Kolschitzky'nin bu yenilikleri bir geleneğe dönüşecek, günümüzde de Viyana'daki kahvehaneler aynı hizmetleri sunmaya devam edecektir. 
 

Viyana'daki Cafe Demel S. Scattolin / Fotoğraf: Forum
Viyana'daki Cafe Demel S. Scattolin / Fotoğraf: Forum

 

İkinci Viyana kuşatmasından 15 yıl kadar önce, Fransa Kralı 14. Louis'yi kahve ile tanıştıran yine Türkler olmuştur. 

Osmanlı Padişahı 4. Mehmet, Fransa'ya elçi olarak görevlendirdiği Süleyman Ağa ile Kral 14. Louis'ye gönderdiği hediyeler arasında kahve de vardır. 

Süleyman Ağa'nın, Paris'te ağırladığı Fransız soylular, ikram edilen kahvenin tadını acı bulmuştur.  

Kral 14. Louis ise Türk elçinin önerisi üzerine çikolata ile içmeyi tercih etmiştir. 

10 yıl önce Fransa'da Kral'ın emriyle, David Chaillou adlı bir subay tarafından üretilmeye başlanan çikolatanın tadını bilen Süleyman Ağa, bu önerisiyle 14. Louis'e kahve alışkanlığının sorumlusu olmuştur. 

Kral'ın bu alışkanlığı, zamanla Paris kahvehanelerinden başlayarak tüm Avrupa'ya yayılan, kahvenin yanında çikolata verilmesi geleneğinin de kaynağı olmuştur. 

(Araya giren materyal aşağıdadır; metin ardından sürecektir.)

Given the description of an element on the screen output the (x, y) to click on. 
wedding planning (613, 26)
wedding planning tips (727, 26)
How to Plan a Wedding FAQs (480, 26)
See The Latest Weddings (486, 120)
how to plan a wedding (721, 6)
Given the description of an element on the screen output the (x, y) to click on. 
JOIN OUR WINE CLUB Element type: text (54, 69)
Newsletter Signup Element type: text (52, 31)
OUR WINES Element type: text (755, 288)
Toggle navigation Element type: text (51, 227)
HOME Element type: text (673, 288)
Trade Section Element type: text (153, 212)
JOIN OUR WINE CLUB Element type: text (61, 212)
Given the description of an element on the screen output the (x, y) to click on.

Fransız kaynakları, Osmanlı elçisinin ayrılmasından hemen sonra, özellikle o dönem başta İstanbul olmak üzere Osmanlı egemenliği altındaki bölgelerden Marsilya limanına kahve yüklü gemilerin gelmeye başladığını, buradan da Fransa'ya dağıtıldığını yazar. 

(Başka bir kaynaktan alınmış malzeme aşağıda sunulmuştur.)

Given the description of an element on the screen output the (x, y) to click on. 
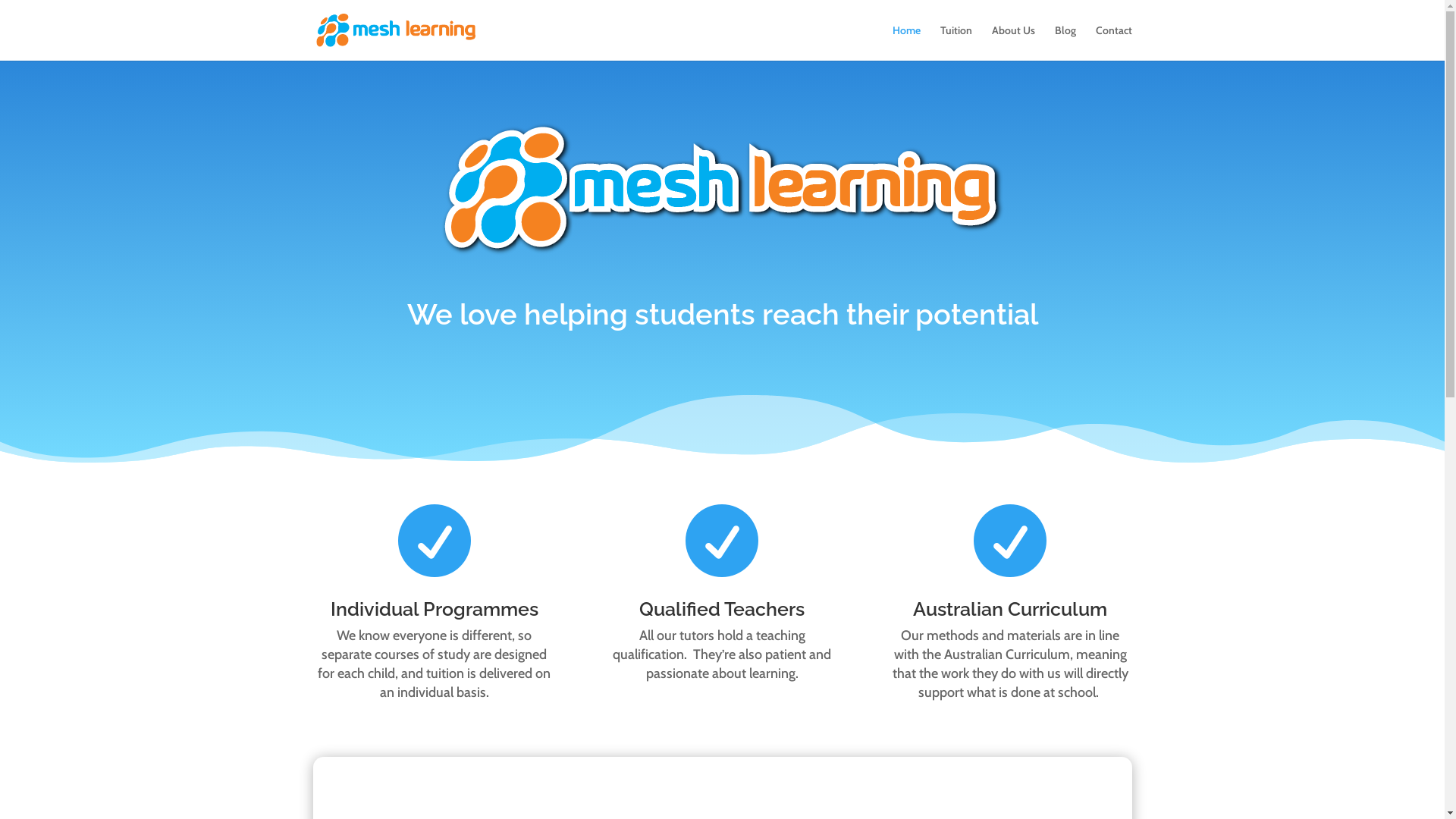
About Us Element type: text (1013, 42)
Tuition Element type: text (956, 42)
Blog Element type: text (1064, 42)
Home Element type: text (905, 42)
Contact Element type: text (1113, 42)
Given the description of an element on the screen output the (x, y) to click on. 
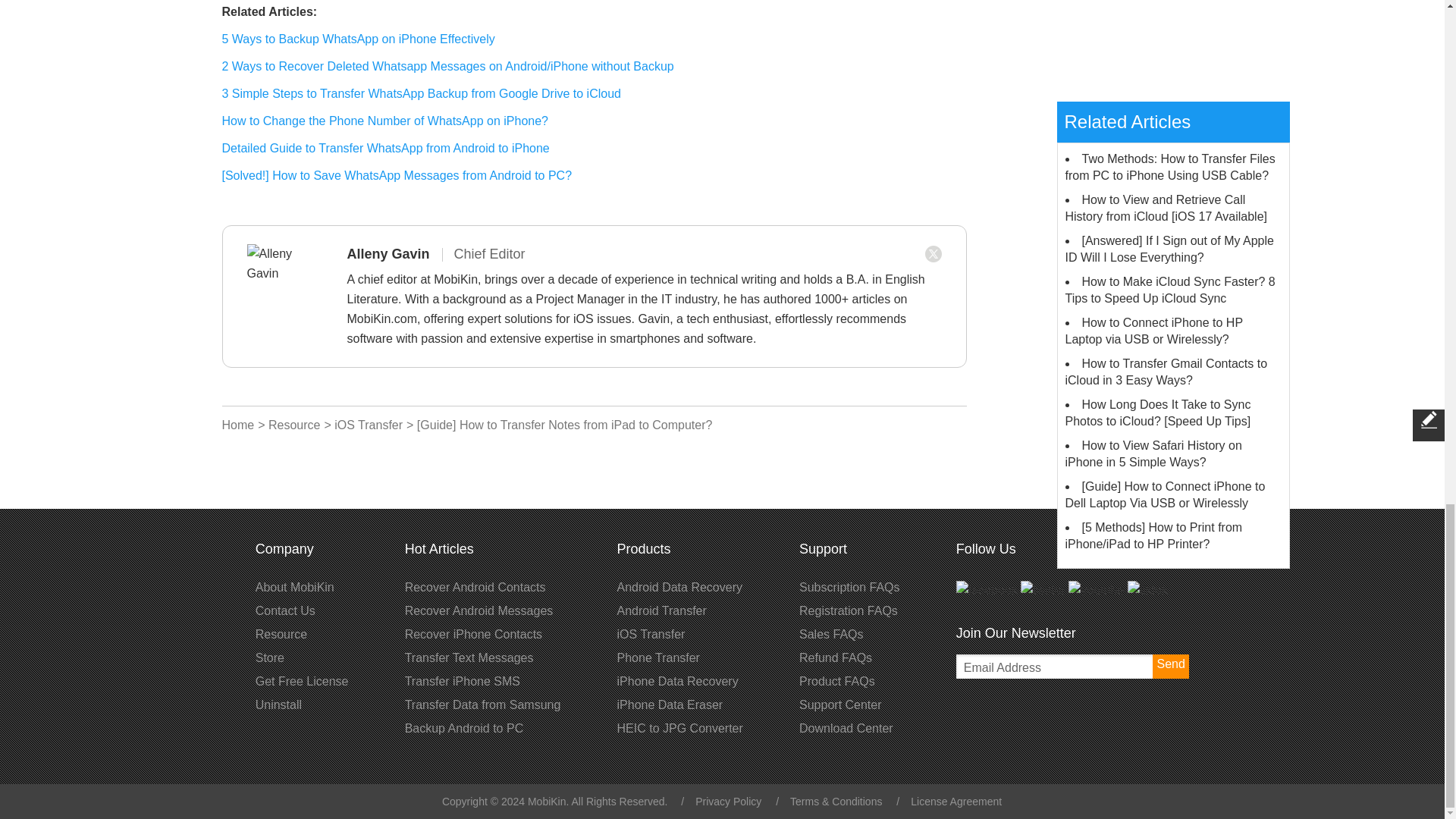
Email Address (1072, 666)
Email Address (1072, 666)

Fransız Kraliyet Sarayı'na yerleşen kahve, Kral 15. Louis'de bağımlılık yaratacak kadar etkili olacaktır. 

Kral'ın bu tutkusunu bilen Osmanlı Sarayı, Paris'e çok sık kahve gönderir. 

Kral, kahve sevgisi nedeniyle Versailles Sarayı'nın bahçesinde bir sera kuracaktır.

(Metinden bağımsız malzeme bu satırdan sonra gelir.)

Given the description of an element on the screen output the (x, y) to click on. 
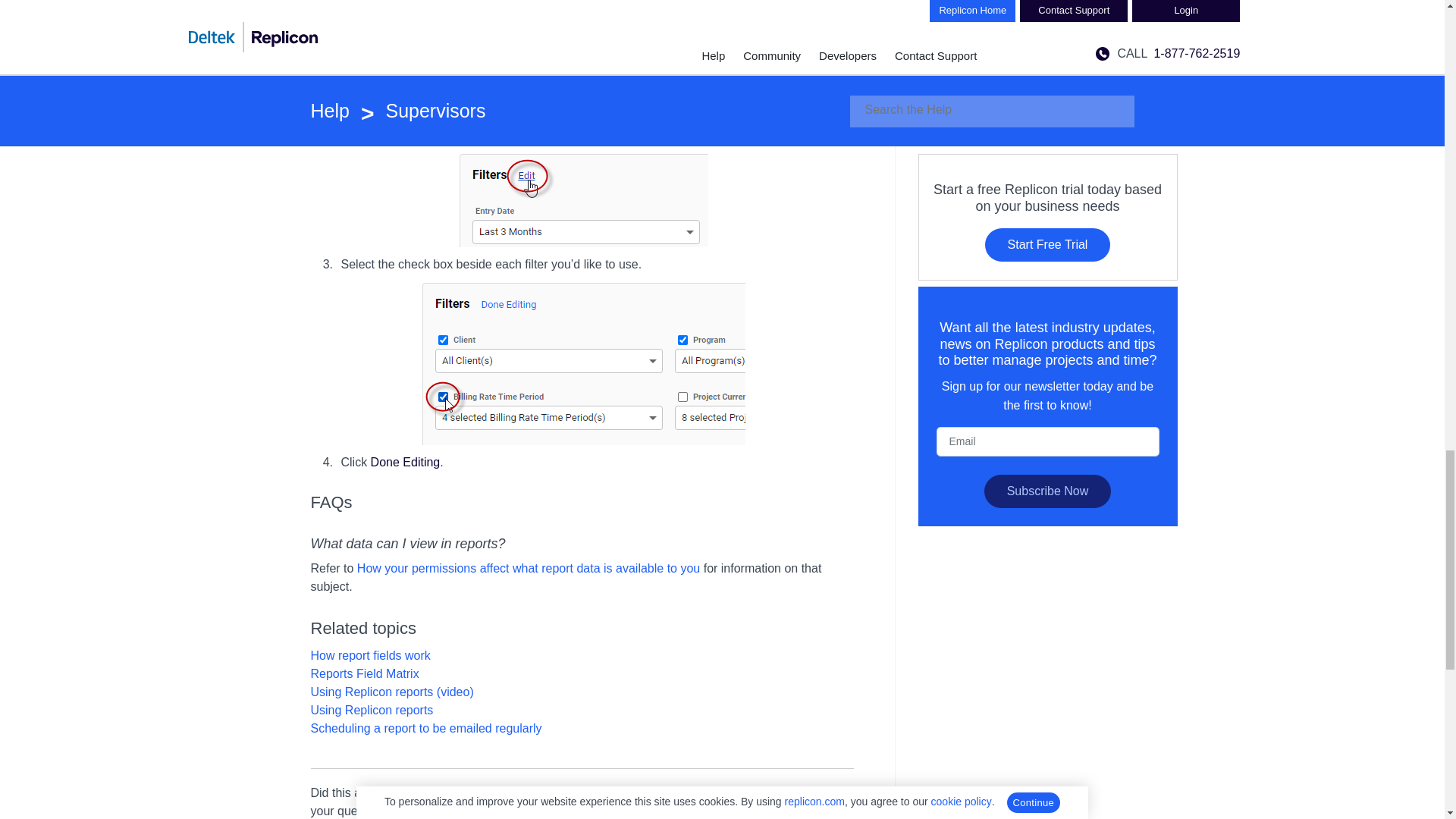
Reports Field Matrix (555, 3)
Reports Field Matrix (365, 673)
Using Replicon reports (372, 709)
no (510, 791)
How report fields work (370, 655)
yes (466, 791)
report template (399, 18)
Given the description of an element on the screen output the (x, y) to click on. 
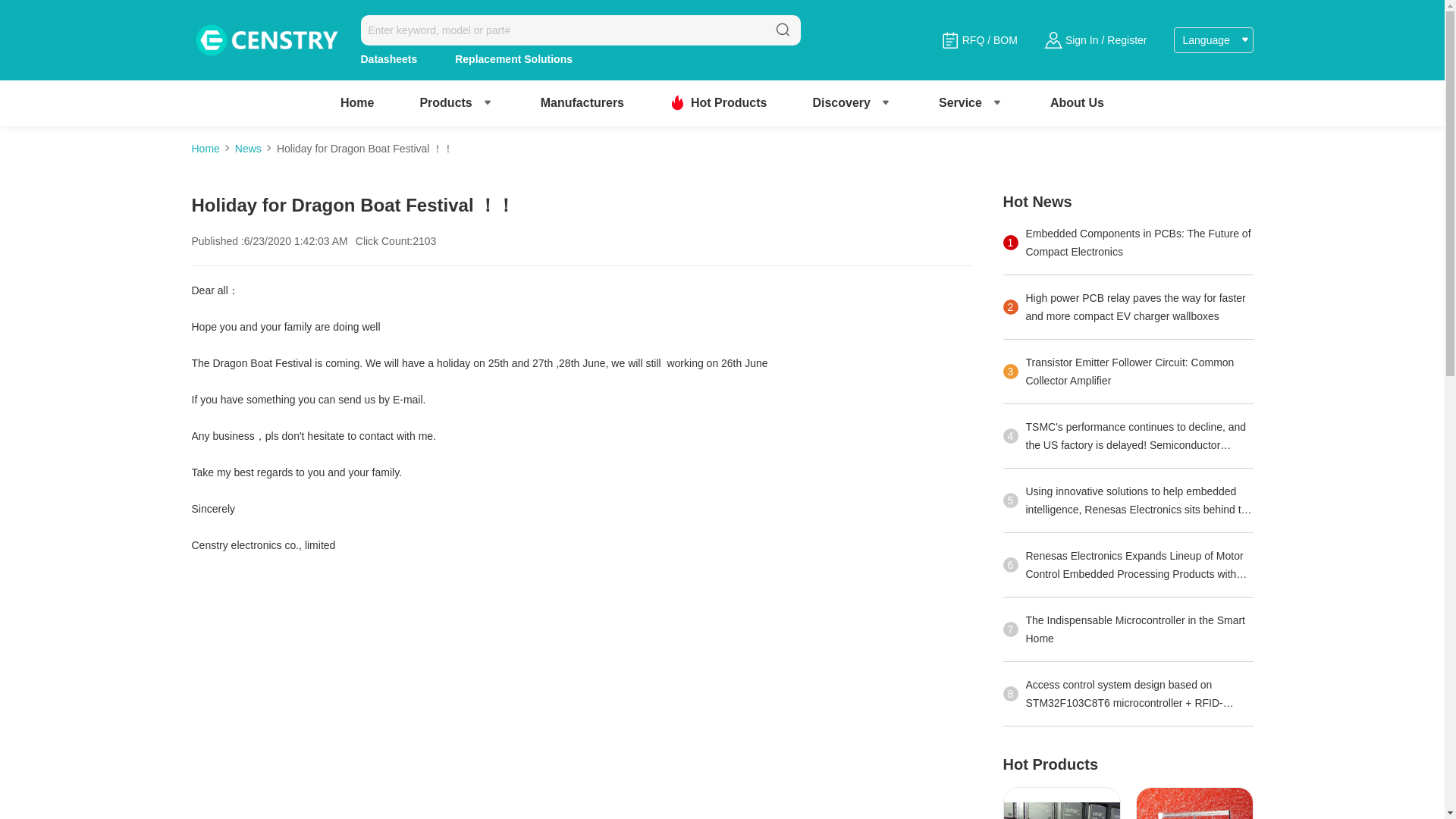
Sign In (1082, 39)
Sign In (1082, 39)
Datasheets (389, 59)
Register (1126, 39)
Register (1126, 39)
Home (357, 102)
Datasheets (389, 59)
Censtry (263, 40)
Home (357, 102)
Replacement Solutions (513, 59)
Replacement Solutions (513, 59)
Language (1213, 40)
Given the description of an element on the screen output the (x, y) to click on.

Kral da burada kendi elleriyle kahve yetiştirecektir. 

Kahveyi, Osmanlı Padişahının hediyesi olan kahve değirmeninde, yakın dostlarının önünde çekmek ve pişirmek ise 15 Louis'nin en büyük tutkularından biri haline gelmiştir.

Venedikli gezgin Pietro Della Valle, 17'nci yüzyılda Osmanlı topraklarına çok sık seyahat eden bir isimdir. 

Valle, 1614 yılında kaleme aldığı gezi notlarında, "Türklerin siyah renkli kahve adlı bir içeceği var. İçenleri, yazları serinletiyor, kışları ise ısıtıyor. Her zaman sıcak sunulan ve zevk veren bu içecek, Türkler arasında sohbetlerin açılmasına ve yürütülmesine büyük katkı sağlıyor" sözleriyle, kahveyi Avrupalılara övmektedir. 

Giderek tüm Avrupa'ya yayılan kahvenin halk arasında gördüğü büyük ilgi en çok şarap üreticilerini rahatsız etmiştir. 

Bu da kahvenin yasaklandığı dönemleri başlatmıştır. 

 

 

*Bu makalede yer alan fikirler yazara aittir ve Independent Türkçe'nin editöryal politikasını yansıtmayabilir.